Chris met up with me at the Old Faithful lodge and we hung around until about 4:00 before tackling Craig pass and the continental divide.  The pass (actually there are two passes separated by about 500' of valley) was not as hard as expected.  The only challenging part is the air.  At 8300' you can really tell the air is thinner.  Each time I took a drink of water I wouldn't breath for maybe 3 seconds.  Inevitably 5 to 10 seconds later I could feel the lactic acid burn in my legs for a few seconds.  I guess that means it takes 10 odd seconds for each breath of air to dissolve into the bloodstream and get carried around to where it is needed.

I began to visualize myself as this engine: my lungs were the intake manifold and supercharger, the heart the fuel pump, and the legs were the pistons and combustion chamber.  My brain was the ECU that managed the whole thing, keeping the engine running at peak performance.  It is an interesting analogy because the human body really is similar to a heat engine, with all of the myriad problems associated with such a device.  This pass, although not that dificult, is thus far the highest of the trip.  In fact I think this may be the highest I've ever been not counting airplanes.  I'll soon top this though, with Togwotee pass at 9000+ and Hoosier at 11000+.

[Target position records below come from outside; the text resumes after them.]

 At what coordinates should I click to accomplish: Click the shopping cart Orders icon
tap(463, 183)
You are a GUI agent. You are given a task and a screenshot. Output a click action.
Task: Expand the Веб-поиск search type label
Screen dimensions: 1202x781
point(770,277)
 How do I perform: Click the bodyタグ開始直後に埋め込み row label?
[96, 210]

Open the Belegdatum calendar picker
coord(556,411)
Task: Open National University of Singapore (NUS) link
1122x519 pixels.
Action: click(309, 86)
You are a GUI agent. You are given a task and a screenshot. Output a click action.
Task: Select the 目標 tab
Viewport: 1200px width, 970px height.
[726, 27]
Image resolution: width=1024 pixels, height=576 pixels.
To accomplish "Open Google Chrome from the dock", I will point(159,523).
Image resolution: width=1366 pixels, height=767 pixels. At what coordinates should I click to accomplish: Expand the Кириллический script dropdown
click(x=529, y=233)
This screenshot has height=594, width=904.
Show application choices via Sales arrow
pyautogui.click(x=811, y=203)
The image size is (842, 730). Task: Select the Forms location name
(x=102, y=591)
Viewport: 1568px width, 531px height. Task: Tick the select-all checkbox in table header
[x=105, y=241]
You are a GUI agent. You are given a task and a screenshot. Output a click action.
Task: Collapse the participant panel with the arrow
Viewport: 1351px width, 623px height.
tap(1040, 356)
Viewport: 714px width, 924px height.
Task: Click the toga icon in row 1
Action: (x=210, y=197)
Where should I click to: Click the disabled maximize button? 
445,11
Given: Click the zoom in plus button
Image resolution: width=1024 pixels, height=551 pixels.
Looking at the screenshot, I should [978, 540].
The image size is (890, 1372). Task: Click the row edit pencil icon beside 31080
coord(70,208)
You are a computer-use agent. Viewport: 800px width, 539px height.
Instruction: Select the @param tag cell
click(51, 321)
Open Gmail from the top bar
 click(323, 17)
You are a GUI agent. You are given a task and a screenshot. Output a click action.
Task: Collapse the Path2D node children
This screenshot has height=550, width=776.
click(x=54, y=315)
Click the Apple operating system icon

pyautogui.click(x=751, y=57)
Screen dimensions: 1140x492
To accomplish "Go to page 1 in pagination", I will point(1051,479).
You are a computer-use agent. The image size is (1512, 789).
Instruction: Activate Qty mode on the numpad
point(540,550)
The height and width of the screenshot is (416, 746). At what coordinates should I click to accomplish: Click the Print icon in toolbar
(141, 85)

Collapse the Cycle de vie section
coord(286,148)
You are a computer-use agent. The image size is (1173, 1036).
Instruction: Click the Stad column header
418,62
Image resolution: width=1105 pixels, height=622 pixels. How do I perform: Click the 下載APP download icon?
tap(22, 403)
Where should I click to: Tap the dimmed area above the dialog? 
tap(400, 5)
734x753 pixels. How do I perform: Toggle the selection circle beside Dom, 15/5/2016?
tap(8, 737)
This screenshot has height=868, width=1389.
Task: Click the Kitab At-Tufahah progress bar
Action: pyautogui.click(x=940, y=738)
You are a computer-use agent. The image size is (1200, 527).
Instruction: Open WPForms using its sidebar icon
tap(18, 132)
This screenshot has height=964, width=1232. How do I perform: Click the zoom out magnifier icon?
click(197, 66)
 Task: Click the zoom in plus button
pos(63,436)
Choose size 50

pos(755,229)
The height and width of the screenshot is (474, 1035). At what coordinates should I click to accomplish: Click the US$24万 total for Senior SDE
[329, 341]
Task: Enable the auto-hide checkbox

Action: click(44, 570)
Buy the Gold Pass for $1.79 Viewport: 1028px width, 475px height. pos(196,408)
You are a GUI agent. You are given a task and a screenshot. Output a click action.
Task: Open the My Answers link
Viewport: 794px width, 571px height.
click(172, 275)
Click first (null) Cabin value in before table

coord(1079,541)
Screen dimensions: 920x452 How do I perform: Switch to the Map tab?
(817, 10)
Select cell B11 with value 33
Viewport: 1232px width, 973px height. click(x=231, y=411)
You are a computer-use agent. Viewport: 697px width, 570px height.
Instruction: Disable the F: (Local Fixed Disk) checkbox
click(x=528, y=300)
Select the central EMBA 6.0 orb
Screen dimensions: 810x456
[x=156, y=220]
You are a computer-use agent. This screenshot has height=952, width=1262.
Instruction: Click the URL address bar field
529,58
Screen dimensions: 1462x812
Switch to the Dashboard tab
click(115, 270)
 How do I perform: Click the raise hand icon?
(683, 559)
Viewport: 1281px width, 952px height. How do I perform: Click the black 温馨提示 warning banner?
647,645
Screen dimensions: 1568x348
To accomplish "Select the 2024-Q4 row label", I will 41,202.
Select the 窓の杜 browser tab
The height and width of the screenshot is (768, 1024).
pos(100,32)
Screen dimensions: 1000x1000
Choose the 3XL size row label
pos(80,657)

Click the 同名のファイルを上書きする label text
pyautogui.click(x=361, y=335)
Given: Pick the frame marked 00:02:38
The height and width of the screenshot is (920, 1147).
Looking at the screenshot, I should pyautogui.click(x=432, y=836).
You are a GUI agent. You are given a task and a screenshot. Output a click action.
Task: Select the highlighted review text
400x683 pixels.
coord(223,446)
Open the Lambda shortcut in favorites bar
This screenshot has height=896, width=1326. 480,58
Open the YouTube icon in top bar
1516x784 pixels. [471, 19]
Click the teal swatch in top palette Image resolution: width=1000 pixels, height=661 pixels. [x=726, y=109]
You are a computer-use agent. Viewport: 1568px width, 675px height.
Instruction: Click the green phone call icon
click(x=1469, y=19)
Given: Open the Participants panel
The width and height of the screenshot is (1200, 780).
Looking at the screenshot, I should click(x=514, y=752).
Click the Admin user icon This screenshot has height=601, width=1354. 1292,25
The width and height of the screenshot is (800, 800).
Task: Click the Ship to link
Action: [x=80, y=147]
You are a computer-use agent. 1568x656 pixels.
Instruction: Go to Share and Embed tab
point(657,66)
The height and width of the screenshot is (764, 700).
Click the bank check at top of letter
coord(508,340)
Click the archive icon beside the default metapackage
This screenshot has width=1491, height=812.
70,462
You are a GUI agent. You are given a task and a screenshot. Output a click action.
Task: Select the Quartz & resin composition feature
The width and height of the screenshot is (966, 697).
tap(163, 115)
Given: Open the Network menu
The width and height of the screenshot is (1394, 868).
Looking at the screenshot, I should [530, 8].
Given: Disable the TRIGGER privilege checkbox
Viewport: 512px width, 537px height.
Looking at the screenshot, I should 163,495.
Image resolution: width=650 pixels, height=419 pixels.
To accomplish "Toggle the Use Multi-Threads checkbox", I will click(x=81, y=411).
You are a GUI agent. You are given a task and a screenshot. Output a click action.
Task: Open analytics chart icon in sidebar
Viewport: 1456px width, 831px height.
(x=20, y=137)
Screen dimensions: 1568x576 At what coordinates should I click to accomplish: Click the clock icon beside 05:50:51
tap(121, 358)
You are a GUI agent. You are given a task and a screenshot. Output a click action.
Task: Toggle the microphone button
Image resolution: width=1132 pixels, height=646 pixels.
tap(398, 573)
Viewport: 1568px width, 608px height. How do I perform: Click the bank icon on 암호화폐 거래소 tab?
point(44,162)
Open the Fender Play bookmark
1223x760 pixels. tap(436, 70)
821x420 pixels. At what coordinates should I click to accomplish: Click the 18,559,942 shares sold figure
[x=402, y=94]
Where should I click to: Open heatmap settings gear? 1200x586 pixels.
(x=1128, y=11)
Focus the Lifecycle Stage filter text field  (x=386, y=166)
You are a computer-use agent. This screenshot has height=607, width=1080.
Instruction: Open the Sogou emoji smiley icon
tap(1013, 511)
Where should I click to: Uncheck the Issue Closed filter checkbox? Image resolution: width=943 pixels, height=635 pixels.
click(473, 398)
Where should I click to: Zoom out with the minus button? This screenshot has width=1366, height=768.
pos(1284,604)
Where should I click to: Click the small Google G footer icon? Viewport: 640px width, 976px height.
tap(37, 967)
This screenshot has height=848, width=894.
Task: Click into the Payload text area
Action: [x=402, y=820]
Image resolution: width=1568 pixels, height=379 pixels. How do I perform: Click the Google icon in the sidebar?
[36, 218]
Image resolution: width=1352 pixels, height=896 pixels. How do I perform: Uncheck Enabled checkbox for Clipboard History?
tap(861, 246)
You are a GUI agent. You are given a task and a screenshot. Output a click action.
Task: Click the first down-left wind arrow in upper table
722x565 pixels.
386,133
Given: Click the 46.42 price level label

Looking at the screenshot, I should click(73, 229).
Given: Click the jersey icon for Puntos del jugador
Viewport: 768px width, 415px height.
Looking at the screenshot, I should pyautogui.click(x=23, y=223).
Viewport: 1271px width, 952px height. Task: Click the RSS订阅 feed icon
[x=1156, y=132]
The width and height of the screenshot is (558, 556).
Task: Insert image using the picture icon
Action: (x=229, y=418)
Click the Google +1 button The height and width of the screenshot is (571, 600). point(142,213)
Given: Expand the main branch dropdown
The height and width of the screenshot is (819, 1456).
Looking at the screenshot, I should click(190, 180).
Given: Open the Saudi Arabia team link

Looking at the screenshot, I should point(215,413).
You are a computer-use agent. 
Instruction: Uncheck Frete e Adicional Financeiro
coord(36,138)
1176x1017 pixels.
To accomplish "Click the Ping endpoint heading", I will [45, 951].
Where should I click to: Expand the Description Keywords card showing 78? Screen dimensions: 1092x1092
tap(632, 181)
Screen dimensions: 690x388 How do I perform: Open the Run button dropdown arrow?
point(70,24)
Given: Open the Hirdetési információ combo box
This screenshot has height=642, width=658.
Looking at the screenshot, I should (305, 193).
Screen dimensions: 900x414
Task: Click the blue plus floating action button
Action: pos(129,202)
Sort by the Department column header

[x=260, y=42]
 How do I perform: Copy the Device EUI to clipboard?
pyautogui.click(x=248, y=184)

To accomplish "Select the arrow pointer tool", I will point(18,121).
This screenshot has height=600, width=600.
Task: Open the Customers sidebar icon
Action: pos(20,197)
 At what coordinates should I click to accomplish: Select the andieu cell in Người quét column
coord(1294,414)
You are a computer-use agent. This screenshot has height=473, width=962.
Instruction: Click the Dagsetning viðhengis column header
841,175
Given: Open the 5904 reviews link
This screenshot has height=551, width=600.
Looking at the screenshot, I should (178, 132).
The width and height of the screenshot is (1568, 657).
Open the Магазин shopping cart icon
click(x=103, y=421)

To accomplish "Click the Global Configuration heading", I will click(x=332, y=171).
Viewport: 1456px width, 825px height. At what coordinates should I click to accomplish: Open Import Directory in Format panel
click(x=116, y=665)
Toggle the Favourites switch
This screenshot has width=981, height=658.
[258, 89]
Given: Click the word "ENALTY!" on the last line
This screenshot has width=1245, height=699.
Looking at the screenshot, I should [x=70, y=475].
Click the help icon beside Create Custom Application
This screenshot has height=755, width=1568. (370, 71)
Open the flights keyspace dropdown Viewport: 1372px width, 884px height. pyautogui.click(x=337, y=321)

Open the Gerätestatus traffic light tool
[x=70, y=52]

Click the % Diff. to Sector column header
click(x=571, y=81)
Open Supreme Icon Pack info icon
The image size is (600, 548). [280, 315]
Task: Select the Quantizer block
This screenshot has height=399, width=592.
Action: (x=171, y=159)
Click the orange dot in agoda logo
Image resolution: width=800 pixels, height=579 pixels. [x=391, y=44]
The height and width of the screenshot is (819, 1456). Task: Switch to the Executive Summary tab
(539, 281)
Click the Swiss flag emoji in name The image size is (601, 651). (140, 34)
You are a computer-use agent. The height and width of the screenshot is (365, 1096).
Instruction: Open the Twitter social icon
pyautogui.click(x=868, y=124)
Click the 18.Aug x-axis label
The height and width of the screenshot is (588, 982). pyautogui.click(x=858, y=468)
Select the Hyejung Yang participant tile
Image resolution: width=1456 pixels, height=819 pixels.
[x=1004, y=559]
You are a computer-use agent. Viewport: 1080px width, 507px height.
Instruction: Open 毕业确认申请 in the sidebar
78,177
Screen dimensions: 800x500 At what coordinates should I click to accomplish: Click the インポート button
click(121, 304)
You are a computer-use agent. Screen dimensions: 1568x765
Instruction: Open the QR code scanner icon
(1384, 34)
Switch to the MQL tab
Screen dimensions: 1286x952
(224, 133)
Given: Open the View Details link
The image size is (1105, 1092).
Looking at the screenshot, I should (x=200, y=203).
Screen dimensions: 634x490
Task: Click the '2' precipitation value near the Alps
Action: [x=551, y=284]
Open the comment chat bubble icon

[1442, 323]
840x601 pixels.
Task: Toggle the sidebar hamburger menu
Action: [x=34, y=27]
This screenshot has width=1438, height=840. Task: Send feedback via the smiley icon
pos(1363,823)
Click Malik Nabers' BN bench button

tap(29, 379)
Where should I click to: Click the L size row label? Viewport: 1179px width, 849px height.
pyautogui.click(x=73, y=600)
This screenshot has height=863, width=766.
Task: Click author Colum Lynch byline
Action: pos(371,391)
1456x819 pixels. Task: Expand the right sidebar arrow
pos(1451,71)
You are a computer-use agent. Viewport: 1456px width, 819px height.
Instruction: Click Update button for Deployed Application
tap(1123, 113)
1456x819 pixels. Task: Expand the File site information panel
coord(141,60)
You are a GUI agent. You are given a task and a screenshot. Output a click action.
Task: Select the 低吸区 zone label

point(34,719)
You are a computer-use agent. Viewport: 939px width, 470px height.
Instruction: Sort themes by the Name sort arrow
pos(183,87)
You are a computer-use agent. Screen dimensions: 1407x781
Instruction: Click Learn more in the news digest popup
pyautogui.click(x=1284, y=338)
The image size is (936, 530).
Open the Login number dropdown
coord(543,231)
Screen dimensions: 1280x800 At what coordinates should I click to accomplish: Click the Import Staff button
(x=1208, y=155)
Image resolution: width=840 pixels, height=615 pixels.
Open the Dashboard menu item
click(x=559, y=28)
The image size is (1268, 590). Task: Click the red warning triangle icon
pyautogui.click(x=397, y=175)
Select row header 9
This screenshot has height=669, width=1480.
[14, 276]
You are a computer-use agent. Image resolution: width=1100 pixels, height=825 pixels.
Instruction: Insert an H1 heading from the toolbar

The day ended with an easy descent into Grant campground; which was full if you are in a car (on a Wednesday!).  However they have a few hike/biker sites so all is well.  I'm not yet sure about tomorrow.  One possibility is to ride down the Teton spur of the route to Jackson, or maybe I'll hole up in Colter Bay with Chris.  Either way I'll end up in Teton national park tomorrow.  When I come back to Yellowstone I'll have to explore the Northern part of the park.